BRUSSELS -- The European Commission has stepped up its pressure on France to rethink its policy of deporting illegal Roma.
Speaking after a commission meeting in Brussels, EU Justice Commissioner Viviane Reding said a decision had been taken to pursue what is known as an "infringement procedure" against France for failures in applying EU law.
"The commission today decided to open infringement procedures against France," Reding said. "You know that the commission is the guardian of the treaty and it has to make sure that the European law is applied in the national law and in the practice of such."
In a statement, the European Commission said France has failed to carry out the EU's Free Movement Directive in a sufficiently "effective or transparent" manner. The ruling is in reference to France's decision to forcibly deport more than 1,000 Romanian and Bulgarian Roma -- all of them EU citizens -- in August and September.
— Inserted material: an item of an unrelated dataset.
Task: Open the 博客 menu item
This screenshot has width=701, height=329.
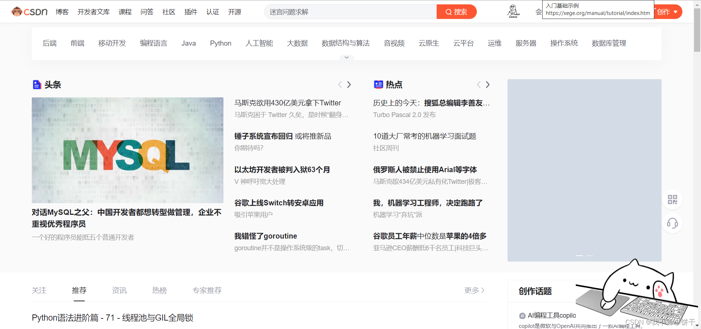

All EU citizens enjoy generous rights and safeguards when traveling within the bloc.
Paris was given a warning letter and a deadline of October 15 to present Brussels with a timeline for bringing its laws into line with the EU directive. Continued non-compliance could lead to a second warning, which -- if it goes unheeded -- could lead to the commission imposing financial penalties on France.
In an indication that problems with the free movement directive might be widespread, commission officials said other EU member states could find themselves in receipt of similar warnings over the coming months.
The decision came on the same day as the commission announced the creation of an EU task force to take a broader look at Europe's treatment of the bloc's estimated 10-12 million Roma.
In its action, the commission stopped short of accusing France of targeting the Roma as an ethnic group, which would have been a potentially far graver infraction.
In early August, the French government issued a memo to law enforcement that encouraged authorities to seek out Roma camps in its campaign against illegal settlements.
Senior French political figures have disowned the circular and said it was withdrawn in early September.
Commission spokeswoman Pia Ahrenkilde Hansen noted France's swift retraction of the order.
"The commission has taken note of the assurances given by France at the highest political level on September 22, 2010, to the effect that the measures taken since the summer have not had as their objective or effect the targeting of a specific ethnic minority," she said.
The commission's decision to apply the lesser charge was interpreted as a victory by Paris, which issued a statement saying that France is "not currently engaged" in any activities contravening EU law.
Earlier this month, France's heavy-handed expulsions of Roma prompted sharp criticism from EU Justice Commissioner Reding, who compared the action to French behavior toward Jews in World War II.
The president of the European Commission, Jose Manuel Barroso, also spoke of the "ghosts of Europe's past," in an apparent similar reference.
The comments provoked an angry response from French President Nicolas Sarkozy, who had a heated exchange with Barroso at an EU summit on September 16.